Unified Diffusion VLA: Vision-Language-Action Model via Joint Discrete Denoising Diffusion Process¶

Conference: ICLR 2026
OpenReview: https://openreview.net/forum?id=UvQOcw2oCD
Code: Yes (Project page, provided as a link in the paper)
Area: Robotics / Embodied AI / Vision-Language-Action Models / Discrete Diffusion
Keywords: VLA, Unified Discrete Diffusion, Joint Denoising, Future Frame Prediction, Mixed Attention

TL;DR¶

UD-VLA integrates "visual instruction understanding → future scene generation → action inference" into a single joint discrete denoising trajectory (JD3P). This allows action tokens to iteratively refine themselves by "attending to" increasingly clear future image tokens during each denoising step. It achieves SOTA performance on CALVIN, LIBERO, and SimplerEnv while reaching an inference speed 4x faster than autoregressive methods.

Background & Motivation¶

Background: Vision-Language-Action (VLA) models aim to interpret natural language instructions and current visual observations to output corresponding actions as an embodied agent. Recently, a class of "unified VLAs" has incorporated future image prediction into the "understanding-execution" loop: by first imagining future scenes and then generating actions based on them, the model transforms abstract "how to move" problems into more solvable inverse kinematics problems, providing the policy with planning and look-ahead capabilities.

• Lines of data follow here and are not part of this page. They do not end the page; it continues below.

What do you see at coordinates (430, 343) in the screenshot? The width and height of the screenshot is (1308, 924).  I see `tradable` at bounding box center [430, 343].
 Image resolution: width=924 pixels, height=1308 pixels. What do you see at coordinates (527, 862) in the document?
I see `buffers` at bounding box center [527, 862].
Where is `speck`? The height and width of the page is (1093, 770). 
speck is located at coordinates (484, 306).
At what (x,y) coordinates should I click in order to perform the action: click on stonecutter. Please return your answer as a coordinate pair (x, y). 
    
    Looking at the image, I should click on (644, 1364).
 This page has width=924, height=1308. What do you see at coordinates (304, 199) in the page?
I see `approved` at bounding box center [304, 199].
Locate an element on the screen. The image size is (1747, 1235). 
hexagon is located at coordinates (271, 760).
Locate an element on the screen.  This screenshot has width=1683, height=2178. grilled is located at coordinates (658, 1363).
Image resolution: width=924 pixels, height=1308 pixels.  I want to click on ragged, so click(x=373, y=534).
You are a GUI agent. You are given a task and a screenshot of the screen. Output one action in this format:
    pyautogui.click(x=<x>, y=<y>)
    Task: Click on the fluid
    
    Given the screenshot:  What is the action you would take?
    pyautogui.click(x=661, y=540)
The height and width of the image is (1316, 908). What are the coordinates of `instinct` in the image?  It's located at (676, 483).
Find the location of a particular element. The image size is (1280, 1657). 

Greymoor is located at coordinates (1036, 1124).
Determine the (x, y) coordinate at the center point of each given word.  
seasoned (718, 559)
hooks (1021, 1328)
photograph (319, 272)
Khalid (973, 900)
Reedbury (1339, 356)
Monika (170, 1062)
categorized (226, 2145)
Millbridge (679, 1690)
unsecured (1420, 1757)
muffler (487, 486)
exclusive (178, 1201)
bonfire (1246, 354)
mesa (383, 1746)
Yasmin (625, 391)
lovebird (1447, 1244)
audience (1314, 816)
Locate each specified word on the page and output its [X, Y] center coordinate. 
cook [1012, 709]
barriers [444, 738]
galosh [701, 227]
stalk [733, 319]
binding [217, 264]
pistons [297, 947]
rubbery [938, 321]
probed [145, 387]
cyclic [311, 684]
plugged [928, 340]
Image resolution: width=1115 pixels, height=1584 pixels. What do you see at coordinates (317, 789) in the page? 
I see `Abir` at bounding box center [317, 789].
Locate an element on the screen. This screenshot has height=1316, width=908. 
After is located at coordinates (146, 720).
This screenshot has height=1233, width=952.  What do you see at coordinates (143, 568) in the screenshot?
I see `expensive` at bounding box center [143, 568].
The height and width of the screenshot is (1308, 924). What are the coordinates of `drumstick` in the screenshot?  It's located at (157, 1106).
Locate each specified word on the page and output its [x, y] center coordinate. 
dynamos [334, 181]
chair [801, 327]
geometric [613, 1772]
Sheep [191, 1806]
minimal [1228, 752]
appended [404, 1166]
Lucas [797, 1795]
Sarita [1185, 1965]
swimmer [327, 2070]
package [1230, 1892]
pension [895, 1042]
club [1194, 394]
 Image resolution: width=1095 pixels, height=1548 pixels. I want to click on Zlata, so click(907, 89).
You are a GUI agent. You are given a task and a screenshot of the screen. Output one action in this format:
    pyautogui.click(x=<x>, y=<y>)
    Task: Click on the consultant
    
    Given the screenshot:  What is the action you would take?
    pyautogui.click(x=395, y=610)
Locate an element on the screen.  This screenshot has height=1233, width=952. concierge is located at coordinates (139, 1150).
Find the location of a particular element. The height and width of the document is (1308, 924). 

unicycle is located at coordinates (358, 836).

Limitations of Prior Work: To achieve such unification, existing routes are suboptimal. The first route uses external experts (e.g., CLIP/ViT encoders + diffusion decoders) for modality alignment, where the VLA only outputs intermediate tokens as conditions for independent image and action generation models. This modular splicing results in alignment errors, system complexity, and a weak coupling between image generation and action prediction. The second route tokenizes all inputs and outputs into a shared space (visual tokenizer + action tokenizer), eliminating extra encoders/decoders, but image generation and action prediction remain separate processes. Some even predict images only as auxiliary tasks during training and omit future image generation during inference, losing the explicit guidance value of "future imagery."

Key Challenge: True unification of "understanding-generation-execution" requires intrinsic synergy—actions should be formulated as "implicit mappings toward desired future observations." However, whether using autoregressive generation or separate diffusion processes for images and actions, action tokens typically absorb context in a single pass. The guidance from image information is a one-off transaction that cannot be iteratively utilized.

Goal: Enable visual generation and action prediction to be jointly optimized within a synchronized denoising process, ensuring that at every denoising step, all action tokens can causally attend to all future image tokens, with this computation repeated across the denoising trajectory.

Key Insight: The authors leverage "iterative refinement from coarse-to-fine"—actions start from an initialization and denoise alongside future images, evolving under sufficient visual guidance to converge into precise actions based on a confidence-based criterion. This effectively translates latent visual representations into temporally structured actions.

Core Idea: Utilize a Joint Discrete Denoising Diffusion Process (JD3P) to unify multiple modalities into a single denoising trajectory, allowing "understanding, generation, and execution" to reinforce each other at every step rather than calculating them in separate stages or models.

Method¶

Overall Architecture¶

UD-VLA uses a pretrained VLM as its backbone, facilitating "vision-language understanding → future image generation → action prediction" within a single Transformer. It performs three functions: (1) Quantizing language, images, and actions into discrete tokens to form a unified sequence and multimodal space; (2) Employing mixed attention for sufficient intra-modality interaction and inter-modality causality, decomposing end-to-end action prediction into two coupled sub-processes: "look-ahead future frame prediction + inverse kinematics action generation"; (3) Implementing JD3P to allow future image tokens and action tokens to be refined in parallel within the same denoising step, converging via confidence-based decoding.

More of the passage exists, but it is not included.